Here's our usage code:

vividict = Vividict()
for (state, county, occupation), number in data.items():
    vividict[state][county][occupation] = number

And now:

>>> import pprint
>>> pprint.pprint(vividict, width=40)
{'new jersey': {'mercer county': {'plumbers': 3,
                                  'programmers': 81},
                'middlesex county': {'programmers': 81,
                                     'salesmen': 62}},
 'new york': {'queens county': {'plumbers': 9,
                                'salesmen': 36}}}

Criticism

A criticism of this type of container is that if the user misspells a key, our code could fail silently:

>>> vividict['new york']['queens counyt']
{}

And additionally now we'd have a misspelled county in our data:

>>> pprint.pprint(vividict, width=40)
{'new jersey': {'mercer county': {'plumbers': 3,
                                  'programmers': 81},
                'middlesex county': {'programmers': 81,
                                     'salesmen': 62}},
 'new york': {'queens county': {'plumbers': 9,
                                'salesmen': 36},
              'queens counyt': {}}}

Explanation:

We're just providing another nested instance of our class Vividict whenever a key is accessed but missing. (Returning the value assignment is useful because it avoids us additionally calling the getter on the dict, and unfortunately, we can't return it as it is being set.)

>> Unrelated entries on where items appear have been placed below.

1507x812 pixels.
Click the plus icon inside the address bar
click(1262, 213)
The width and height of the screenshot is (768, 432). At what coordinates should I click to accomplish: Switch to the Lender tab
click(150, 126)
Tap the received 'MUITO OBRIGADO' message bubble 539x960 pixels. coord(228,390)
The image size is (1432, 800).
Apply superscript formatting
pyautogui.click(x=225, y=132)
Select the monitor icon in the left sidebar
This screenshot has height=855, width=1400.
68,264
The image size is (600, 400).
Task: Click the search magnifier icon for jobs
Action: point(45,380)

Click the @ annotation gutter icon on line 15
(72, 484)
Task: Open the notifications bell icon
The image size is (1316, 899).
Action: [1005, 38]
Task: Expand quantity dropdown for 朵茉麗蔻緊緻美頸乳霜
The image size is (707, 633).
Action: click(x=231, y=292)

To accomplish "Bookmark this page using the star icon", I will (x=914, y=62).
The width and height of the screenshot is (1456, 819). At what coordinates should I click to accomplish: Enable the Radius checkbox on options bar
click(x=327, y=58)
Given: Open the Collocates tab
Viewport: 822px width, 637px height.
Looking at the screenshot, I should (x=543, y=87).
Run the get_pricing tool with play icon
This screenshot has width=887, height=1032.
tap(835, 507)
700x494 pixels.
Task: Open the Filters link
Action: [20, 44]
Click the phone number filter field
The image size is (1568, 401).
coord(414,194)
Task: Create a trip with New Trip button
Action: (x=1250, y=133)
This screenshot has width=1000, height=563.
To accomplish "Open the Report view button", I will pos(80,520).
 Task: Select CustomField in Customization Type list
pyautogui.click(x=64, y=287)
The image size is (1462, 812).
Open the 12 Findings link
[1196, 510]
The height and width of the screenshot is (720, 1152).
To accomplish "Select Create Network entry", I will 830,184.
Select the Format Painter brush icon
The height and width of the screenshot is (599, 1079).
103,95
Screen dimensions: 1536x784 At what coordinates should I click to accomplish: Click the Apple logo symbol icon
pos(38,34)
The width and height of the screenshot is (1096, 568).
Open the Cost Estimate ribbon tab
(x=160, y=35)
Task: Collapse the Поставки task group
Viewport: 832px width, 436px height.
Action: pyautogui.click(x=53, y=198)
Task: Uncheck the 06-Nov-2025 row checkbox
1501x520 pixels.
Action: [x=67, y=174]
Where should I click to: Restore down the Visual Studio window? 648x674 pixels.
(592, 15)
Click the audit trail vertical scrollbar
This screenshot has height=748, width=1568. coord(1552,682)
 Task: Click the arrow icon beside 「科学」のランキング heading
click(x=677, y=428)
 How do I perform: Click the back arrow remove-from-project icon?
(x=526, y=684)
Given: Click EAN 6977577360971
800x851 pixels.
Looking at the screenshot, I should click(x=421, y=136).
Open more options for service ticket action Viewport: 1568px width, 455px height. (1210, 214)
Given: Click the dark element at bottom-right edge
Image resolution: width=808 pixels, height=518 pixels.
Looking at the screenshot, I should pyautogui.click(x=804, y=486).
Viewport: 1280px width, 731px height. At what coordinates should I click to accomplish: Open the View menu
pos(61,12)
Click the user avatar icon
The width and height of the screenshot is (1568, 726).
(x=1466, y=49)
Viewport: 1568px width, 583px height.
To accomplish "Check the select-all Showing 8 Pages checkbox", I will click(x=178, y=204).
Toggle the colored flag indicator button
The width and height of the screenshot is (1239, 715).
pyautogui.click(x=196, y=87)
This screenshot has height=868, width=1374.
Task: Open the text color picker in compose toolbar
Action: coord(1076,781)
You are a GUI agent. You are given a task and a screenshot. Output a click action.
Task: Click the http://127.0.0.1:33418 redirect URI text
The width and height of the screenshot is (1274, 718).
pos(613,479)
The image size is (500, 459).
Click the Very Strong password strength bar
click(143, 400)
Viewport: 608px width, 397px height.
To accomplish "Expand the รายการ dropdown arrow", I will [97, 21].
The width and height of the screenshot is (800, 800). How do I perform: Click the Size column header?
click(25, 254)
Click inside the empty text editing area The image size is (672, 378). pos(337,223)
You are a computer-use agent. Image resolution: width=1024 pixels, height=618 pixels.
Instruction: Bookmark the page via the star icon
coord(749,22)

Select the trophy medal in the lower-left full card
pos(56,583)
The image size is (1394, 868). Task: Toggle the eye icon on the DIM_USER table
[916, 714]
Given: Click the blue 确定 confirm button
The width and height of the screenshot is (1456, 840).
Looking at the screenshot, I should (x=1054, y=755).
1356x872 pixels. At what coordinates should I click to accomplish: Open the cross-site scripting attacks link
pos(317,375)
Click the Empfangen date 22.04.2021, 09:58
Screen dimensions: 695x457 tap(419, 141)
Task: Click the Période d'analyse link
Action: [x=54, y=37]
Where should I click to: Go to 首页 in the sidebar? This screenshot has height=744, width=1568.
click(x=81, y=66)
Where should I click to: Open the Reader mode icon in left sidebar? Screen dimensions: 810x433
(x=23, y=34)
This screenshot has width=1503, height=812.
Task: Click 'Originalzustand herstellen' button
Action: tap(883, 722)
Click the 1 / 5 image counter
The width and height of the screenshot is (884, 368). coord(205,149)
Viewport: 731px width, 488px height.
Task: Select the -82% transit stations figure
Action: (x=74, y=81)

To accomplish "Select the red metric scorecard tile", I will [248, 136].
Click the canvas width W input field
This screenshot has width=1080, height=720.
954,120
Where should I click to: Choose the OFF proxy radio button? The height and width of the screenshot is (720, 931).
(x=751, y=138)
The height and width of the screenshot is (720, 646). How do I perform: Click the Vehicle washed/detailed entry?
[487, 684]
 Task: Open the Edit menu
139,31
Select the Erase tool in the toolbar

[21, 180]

Note, these are the same semantics as the most upvoted answer but in half the lines of code - nosklo's implementation:

class AutoVivification(dict):
    """Implementation of perl's autovivification feature."""
    def __getitem__(self, item):
        try:
            return dict.__getitem__(self, item)
        except KeyError:
            value = self[item] = type(self)()
            return value

Demonstration of Usage

Below is just an example of how this dict could be easily used to create a nested dict structure on the fly. This can quickly create a hierarchical tree structure as deeply as you might want to go.

import pprint

class Vividict(dict):
    def __missing__(self, key):
        value = self[key] = type(self)()
        return value

d = Vividict()

d['foo']['bar']
d['foo']['baz']
d['fizz']['buzz']
d['primary']['secondary']['tertiary']['quaternary']
pprint.pprint(d)

Which outputs:

{'fizz': {'buzz': {}},
 'foo': {'bar': {}, 'baz': {}},
 'primary': {'secondary': {'tertiary': {'quaternary': {}}}}}

And as the last line shows, it pretty prints beautifully and in order for manual inspection. But if you want to visually inspect your data, implementing __missing__ to set a new instance of its class to the key and return it is a far better solution.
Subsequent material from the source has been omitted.